[EL] Congressional apportionment under the three-fifths clause

Charles H Stewart cstewart at mit.edu
Fri Oct 2 15:32:49 PDT 2020


Michael Conlin's recent Constitutional Origins of the American Civil War has an appendix with this analysis in it, I believe.  (Alas, I don't have the book at home with me to check.)

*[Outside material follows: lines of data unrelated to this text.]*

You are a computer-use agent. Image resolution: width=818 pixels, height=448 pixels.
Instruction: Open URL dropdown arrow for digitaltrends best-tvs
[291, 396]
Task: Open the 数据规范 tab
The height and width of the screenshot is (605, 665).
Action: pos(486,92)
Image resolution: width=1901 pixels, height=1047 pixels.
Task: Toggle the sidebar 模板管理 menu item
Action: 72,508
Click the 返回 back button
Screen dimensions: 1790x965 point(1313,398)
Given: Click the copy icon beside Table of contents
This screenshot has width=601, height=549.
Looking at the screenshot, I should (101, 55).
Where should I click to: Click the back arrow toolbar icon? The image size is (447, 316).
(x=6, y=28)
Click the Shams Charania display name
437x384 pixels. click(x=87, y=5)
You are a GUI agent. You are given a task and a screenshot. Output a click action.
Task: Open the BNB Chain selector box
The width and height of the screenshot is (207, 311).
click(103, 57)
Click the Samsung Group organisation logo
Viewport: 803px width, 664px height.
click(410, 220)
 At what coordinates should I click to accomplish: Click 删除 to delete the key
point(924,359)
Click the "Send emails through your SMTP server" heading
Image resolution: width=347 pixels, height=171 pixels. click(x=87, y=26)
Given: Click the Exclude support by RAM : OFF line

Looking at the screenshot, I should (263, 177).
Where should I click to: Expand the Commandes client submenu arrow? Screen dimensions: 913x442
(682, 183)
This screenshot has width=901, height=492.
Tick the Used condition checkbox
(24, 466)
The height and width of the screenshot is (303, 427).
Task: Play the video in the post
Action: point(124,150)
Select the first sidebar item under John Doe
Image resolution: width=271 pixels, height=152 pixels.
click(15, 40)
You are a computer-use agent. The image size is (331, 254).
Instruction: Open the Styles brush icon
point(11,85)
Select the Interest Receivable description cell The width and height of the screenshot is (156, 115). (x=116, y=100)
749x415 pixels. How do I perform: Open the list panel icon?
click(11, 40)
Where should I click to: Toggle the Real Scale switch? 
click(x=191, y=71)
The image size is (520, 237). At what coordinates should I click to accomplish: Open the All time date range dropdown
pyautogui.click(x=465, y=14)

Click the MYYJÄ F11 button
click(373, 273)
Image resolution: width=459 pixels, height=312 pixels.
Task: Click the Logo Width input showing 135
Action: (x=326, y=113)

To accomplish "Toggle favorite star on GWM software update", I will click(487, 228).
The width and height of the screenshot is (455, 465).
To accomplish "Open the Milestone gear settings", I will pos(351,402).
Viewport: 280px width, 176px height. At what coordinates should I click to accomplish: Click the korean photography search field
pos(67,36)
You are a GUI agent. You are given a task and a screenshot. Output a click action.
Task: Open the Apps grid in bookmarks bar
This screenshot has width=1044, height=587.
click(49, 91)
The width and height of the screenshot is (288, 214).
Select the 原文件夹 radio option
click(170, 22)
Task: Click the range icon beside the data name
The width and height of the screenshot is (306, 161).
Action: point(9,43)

From: Law-election <law-election-bounces at department-lists.uci.edu> On Behalf Of sean at impactpolicymanagement.com
Sent: Friday, October 2, 2020 5:52 PM
To: 'Election Law Listserv' <law-election at uci.edu>
Subject: [EL] Congressional apportionment under the three-fifths clause

Does anybody know of any solid research or analysis that shows how many congressional seats were awarded to states in the 1791 - 1861 reapportionments as a result of the three-fifths clause (meaning, if slaves had not been counted at all for Congressional representation, how many House members would they have had?). I did some very rough estimates for the 1791 apportionment and it looked like a total of 12 seats were given (5 to Virginia,  2 to Maryland, 2 to North Carolina, 2 to South Carolina, 1 to Georgia) based on the three-fifths clause, but I didn't know if anyone else had done similar calculations.